(Directive)
Print the stretch of the items from the line containing "You are a computer-use" through the end of the items, word for word, and leave the pictures out of your answer.

(Records for this task)
+ + + + +
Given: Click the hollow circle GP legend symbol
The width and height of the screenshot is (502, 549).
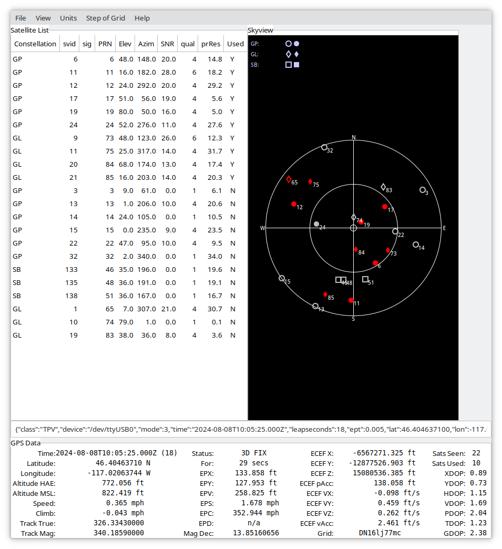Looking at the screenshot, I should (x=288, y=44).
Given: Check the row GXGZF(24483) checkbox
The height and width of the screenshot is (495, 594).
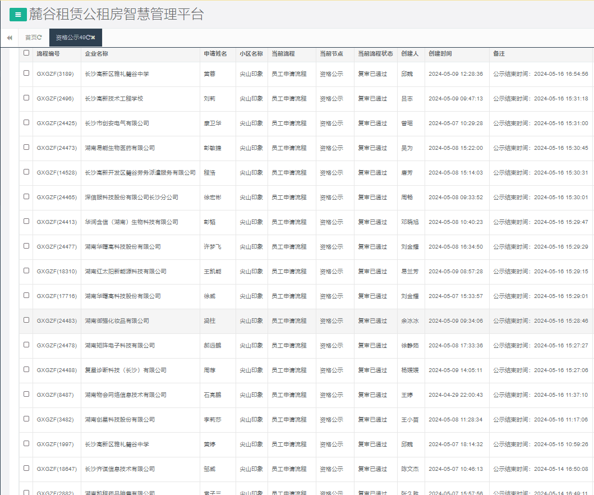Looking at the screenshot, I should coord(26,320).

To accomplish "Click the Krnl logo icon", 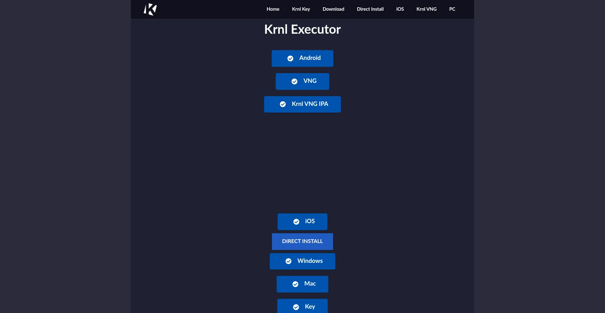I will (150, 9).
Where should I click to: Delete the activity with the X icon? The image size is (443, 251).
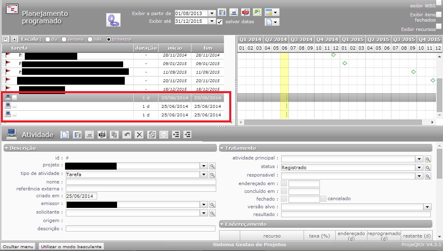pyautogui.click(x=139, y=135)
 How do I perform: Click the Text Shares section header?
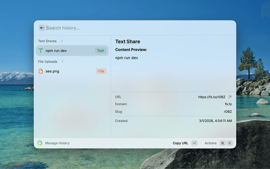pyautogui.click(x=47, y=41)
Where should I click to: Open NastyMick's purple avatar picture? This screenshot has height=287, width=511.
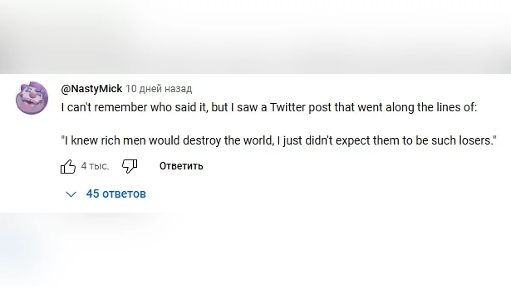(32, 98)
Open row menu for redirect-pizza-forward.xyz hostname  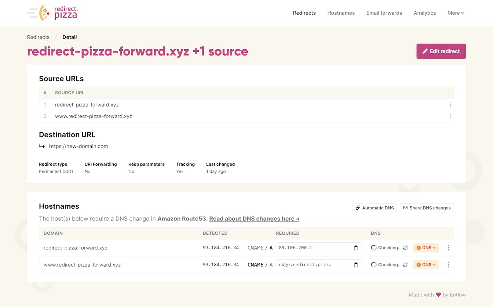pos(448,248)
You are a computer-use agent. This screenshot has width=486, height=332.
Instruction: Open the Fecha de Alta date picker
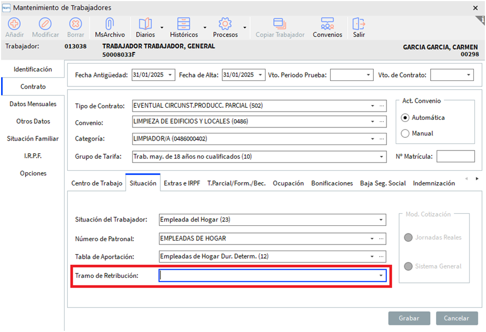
+ + + + +
(Result of this task)
You are a computer-use agent. This screenshot has width=486, height=332.
Instruction: Open the Fecha de Alta date picker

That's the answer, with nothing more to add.